Anticoncepcion

Inyección anticonceptiva

La inyección anticonceptiva es uno de los métodos más cómodos. Hay dos tipos: una mensual y otra que se pone cada tres meses.

Inyección mensual:

Es un anticonceptivo combinado ya que contiene dos hormonas (estrógeno y progestágeno) por lo que actúa de forma similar a la píldora combinada.

Inyección trimestral:

Contiene una única hormona (progestágeno) por lo que funciona de forma similar a la mini píldora. Hace que la mucosa en el cérvix se vuelva más espesa haciendo que el esperma no pueda entrar. Además, hace que los óvulos no salgan de los ovarios.

 

Ambas inyecciones son métodos muy eficaces pero, al igual que ocurre con los otros métodos hormonales, se requiere acudir a un ginecólogo, que es quien valorará la conveniencia o no de su utilización.

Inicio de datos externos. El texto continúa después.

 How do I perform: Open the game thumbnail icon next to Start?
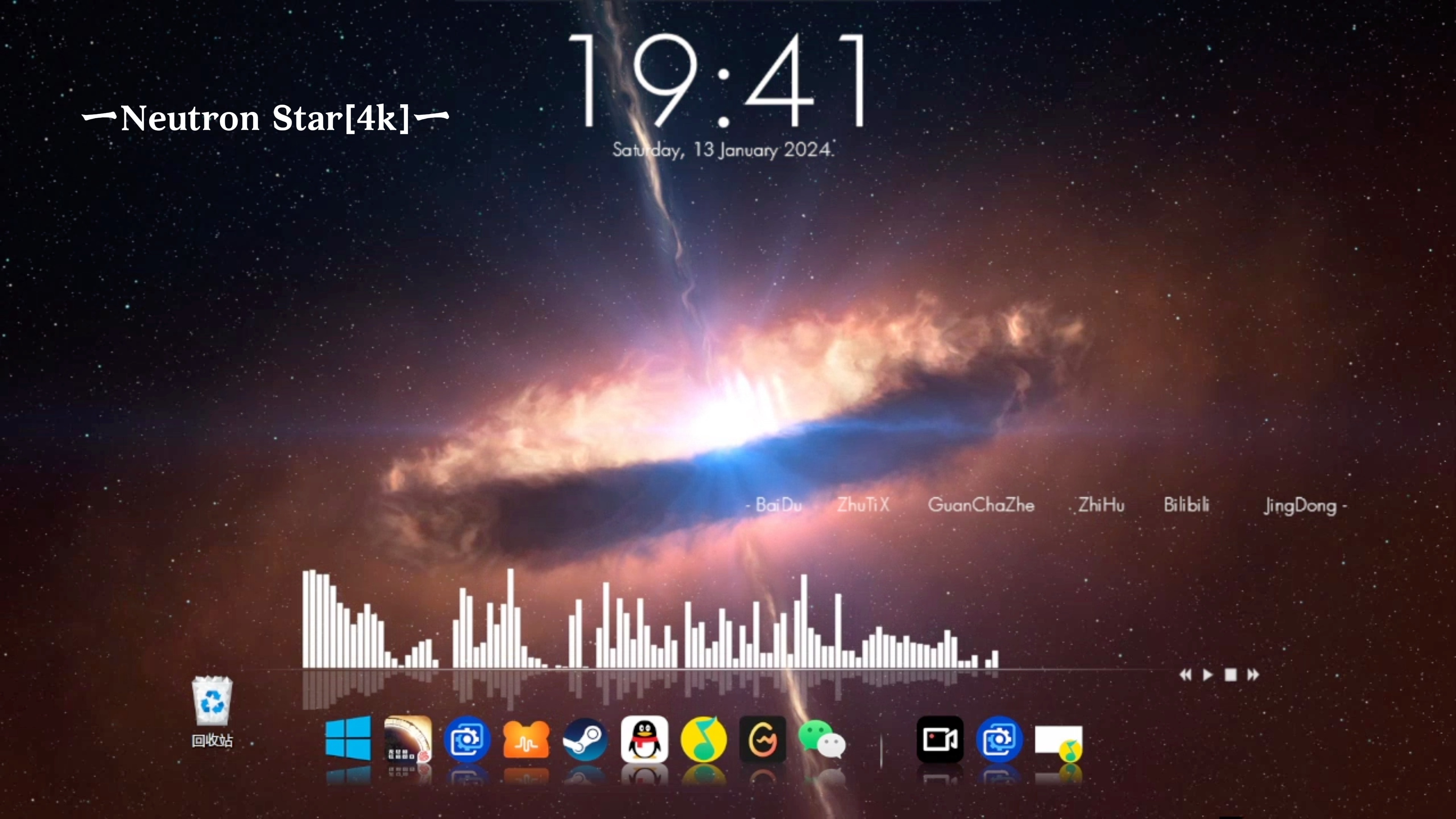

Una ventaja de las inyecciones anticonceptivas es que no requieren de una rutina diaria, como en el caso de la píldora, que hay que recordar tomarla todos los días. Este método se ajusta mejor al estilo de vida de la mayoría de las mujeres. Sin embargo, como se ha mencionado anteriormente, el único método que protege de las ITS (infecciones de transmisión sexual) es el preservativo. Esto significa que no es recomendable dejar de usarlo, sobretodo si se tienen relaciones sexuales con personas diferentes, o si se tiene pareja estable pero no sabe si puede tener alguna infección.

Importante: Visita a tu ginecólogo, centro de planificación familiar o clínica ginecológica privada, si estás pensando en mantener relaciones sexuales, ellos te asesorarán acerca del método anticonceptivo que es más adecuado para ti, y así evitarás embarazos no deseados e Infecciones de Trasmisión Sexual.